**Prompt:** In the entries below, put each line from the one containing "Describe the element at coordinates (518, 388)" up to and including the one containing "choose-file-button: 选择文件 is" into a JSON list of strings, one string per line. Leave out any blank lines.

[Stored dataset entries]
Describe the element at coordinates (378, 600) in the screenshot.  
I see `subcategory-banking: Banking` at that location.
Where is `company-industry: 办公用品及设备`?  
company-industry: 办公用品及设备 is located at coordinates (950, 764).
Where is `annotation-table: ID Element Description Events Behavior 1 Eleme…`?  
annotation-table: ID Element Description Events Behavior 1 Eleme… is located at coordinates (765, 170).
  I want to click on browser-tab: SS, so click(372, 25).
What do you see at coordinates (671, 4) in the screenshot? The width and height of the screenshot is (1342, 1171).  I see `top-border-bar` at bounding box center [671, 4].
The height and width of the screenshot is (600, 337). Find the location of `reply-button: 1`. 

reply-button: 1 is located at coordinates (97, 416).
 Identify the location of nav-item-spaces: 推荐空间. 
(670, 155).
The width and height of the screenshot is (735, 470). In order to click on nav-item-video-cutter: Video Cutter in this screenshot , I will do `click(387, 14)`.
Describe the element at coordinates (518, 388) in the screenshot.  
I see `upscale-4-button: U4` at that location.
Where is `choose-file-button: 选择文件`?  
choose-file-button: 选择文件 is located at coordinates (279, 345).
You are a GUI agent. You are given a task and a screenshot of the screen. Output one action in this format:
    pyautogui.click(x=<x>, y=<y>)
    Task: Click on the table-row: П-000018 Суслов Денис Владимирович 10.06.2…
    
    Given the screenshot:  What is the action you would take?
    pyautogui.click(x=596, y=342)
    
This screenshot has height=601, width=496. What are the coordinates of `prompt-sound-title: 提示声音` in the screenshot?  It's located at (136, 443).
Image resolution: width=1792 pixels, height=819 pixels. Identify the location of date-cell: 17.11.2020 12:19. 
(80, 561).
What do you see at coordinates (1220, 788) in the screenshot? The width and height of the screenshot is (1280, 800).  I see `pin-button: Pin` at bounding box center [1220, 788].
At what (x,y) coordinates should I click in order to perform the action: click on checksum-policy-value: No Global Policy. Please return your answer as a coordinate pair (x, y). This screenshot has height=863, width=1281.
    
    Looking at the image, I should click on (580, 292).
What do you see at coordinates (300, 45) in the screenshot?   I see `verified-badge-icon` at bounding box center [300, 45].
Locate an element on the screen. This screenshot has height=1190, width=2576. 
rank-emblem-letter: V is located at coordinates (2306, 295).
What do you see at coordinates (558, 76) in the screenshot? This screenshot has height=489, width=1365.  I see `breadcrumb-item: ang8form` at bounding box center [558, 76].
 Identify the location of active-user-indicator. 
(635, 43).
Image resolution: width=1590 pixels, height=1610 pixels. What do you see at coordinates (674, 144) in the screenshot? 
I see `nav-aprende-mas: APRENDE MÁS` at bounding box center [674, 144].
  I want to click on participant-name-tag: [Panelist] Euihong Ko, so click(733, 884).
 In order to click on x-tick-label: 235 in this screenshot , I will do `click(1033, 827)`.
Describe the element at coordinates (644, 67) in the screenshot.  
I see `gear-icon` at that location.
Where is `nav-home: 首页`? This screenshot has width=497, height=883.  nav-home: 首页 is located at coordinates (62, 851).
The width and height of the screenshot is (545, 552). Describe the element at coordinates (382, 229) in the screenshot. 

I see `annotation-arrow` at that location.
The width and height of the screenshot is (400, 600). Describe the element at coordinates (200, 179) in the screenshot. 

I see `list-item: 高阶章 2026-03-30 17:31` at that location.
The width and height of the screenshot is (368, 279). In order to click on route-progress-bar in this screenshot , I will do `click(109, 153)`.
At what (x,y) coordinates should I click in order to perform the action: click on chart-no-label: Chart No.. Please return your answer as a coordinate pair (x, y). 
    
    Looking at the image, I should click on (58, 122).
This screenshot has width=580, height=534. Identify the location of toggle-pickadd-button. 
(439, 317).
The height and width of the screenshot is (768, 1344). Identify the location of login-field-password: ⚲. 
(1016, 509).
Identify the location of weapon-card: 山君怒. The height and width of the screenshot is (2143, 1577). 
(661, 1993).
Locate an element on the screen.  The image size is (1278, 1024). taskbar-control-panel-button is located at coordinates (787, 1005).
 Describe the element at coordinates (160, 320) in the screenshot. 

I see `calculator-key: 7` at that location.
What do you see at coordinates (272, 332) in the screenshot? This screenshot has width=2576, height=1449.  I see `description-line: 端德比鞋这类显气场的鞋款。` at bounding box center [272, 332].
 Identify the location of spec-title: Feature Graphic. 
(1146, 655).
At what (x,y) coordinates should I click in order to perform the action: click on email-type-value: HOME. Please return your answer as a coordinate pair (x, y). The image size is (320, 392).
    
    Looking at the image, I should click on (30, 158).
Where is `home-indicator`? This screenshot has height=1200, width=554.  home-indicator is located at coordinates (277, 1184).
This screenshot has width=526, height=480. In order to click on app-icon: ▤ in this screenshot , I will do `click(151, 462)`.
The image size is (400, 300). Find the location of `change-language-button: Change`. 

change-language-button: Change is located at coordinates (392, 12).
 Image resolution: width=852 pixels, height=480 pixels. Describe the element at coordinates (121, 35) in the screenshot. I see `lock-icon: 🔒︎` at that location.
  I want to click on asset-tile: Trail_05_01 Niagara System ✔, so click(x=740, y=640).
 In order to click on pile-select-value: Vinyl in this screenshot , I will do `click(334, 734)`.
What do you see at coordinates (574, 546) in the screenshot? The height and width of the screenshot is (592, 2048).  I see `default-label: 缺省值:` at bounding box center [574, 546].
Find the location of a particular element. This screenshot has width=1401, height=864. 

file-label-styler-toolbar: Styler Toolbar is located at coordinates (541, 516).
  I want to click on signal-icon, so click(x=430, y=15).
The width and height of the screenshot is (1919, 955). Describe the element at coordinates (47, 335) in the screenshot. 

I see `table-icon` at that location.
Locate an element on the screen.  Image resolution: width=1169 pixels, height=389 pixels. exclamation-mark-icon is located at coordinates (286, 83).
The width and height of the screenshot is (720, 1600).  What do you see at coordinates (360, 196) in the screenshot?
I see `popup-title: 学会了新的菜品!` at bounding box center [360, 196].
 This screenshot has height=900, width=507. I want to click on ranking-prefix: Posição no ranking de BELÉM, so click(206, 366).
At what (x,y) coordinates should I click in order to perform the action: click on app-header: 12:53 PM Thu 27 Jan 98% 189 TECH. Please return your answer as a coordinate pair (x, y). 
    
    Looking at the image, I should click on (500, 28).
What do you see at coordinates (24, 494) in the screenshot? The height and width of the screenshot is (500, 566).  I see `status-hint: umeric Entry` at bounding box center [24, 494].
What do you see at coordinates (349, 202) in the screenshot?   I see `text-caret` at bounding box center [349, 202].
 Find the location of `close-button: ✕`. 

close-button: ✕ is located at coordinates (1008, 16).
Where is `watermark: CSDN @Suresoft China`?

**Finished exercise:**
[
  "Describe the element at coordinates (518, 388) in the screenshot.  ",
  "I see `upscale-4-button: U4` at that location.",
  "Where is `choose-file-button: 选择文件`?  ",
  "choose-file-button: 选择文件 is located at coordinates (279, 345)."
]